Il faut dire que le C-450 « Coléoptère » était probablement l’avion le plus original [et révolutionnaire] parmi tous ceux qui furent imaginés durant cette période, même s’il n’était pas seul appareil de type ADAV [aéronef à décollage et atterrissage verticaux] envisagé durant cette période, étant donné que les états-majors voulaient se prémunir contre la destruction des pistes d’aviation en cas d’attaque soviétique. Ainsi, Morane-Saulnier travaillait sur un tel concept avec le MS 1001 Statodyne, sous la houlette de Georges Caillette, tandis la société Nord Centre planchait sur le NC 2480.

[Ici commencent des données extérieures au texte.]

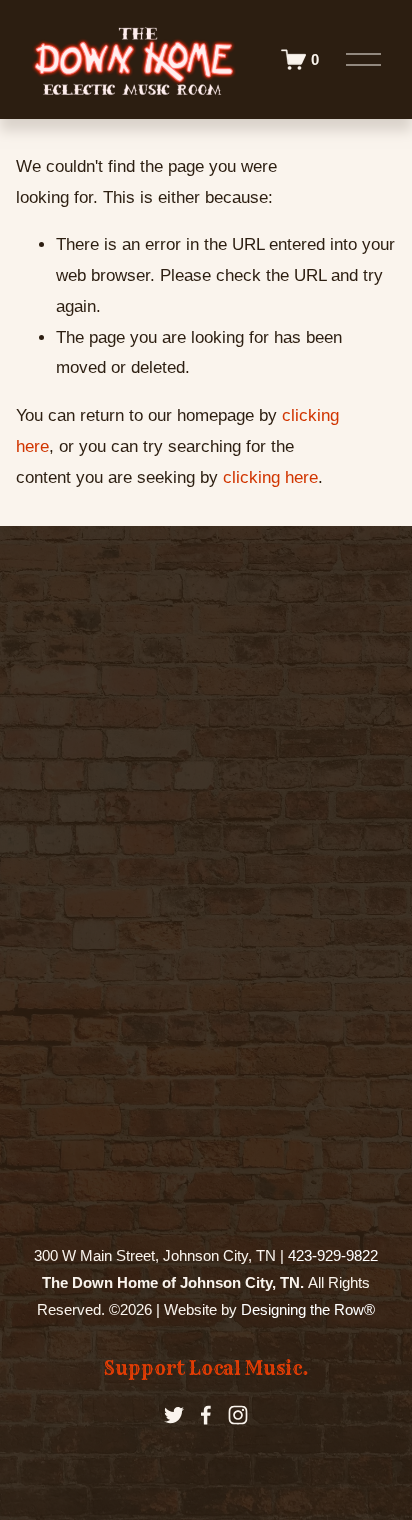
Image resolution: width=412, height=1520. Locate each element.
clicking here (270, 477)
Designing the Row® (308, 1309)
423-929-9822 (333, 1255)
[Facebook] (206, 1415)
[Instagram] (238, 1415)
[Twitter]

Mais le C-450 « Coléoptère » fut le plus abouti car il arriva au stade de prototype. Son développé, assuré la SNECMA au début des années 1950, reposait sur les travaux d’un ingénieur autrichien, Helmut von Zborowski, qui, après avoir dirigé le centre de BMW pour les armes secrètes du IIIe Reich durant la guerre, fut escamoté au nez et à la barbe des Américains par les services secrets français.

En France, von Zborowski travailla pour la Société d’études de la propulsion à réaction [SEPR] avant de fonder son propre bureau d’études, le BTZ [Bureau Technique Zborowski]. Durant ces années, il reprit ses travaux sur l’aile en anneau [Ringflüger], qu’il avait menés au profit de l’avionneur Heinkel quelques années plus tôt, et s’interessa au statoréacteur. Les brevets qu’il dépose furent achetés par la SNECMA, qui souhaitait mettre au point un avion à décollage et atterrissage verticaux, sur la base d’un réacteur ATAR E-5V de 3 700 kg de poussée.

Étant motoriste, la SNECMA s’associa donc avec Nord Aviation pour développer ce qui allait devenir le C-450 « Coléoptère ». Ct avion devait en partie son côté révolutionnaire à son aile annulaire. L’idée de ce dispositif avait été expérimentée, sans succès, par Louis Blériot et Gabriel Voisin sur le Blériot III, en 1906.

D’un diamètre extérieur de 3,20 mètres et d’une profondeur de 3 mètres, cette aile annulaire offrait une surface portante de 18 m2. En outre, elle devait servir de tuyère pour permettre au moteur de fonctionner en mode « stato-réacteur ».

D’une masse de 3.086 kg [avec 860 litres de pétrole] pour une longueur de 8,02 mètres et une envergure de 4,51 mètres, le C-450 « Coléoptère » était doté de déviateurs de jet orientables, des injecteurs d’air comprimé et de gouvernes aérodynamiques installés sur de petites dérives. Des empennages canards escamotables devaient faciliter les phases de basculement de l’avion.

Il était attendu que de voir le  C-450 voler à la vitesse de Mach 3 et afficher une vitesse ascentionnelle de 7 800 m/min. Ce qui était alors particulièrement ambitieux…

Contrairement à d’autres projets qui n’allèrent pas plus loin que la planche à dessin, le C-450 « Coléoptère » réalisa, le 17 avril 1959, son premier décollage vertical, sous portique, avec le pilote Auguste Morel aux commandes. Puis, le 5 mai suivant, il effectua son vol inaugural. Vol qui dura 3 min 38 secondes.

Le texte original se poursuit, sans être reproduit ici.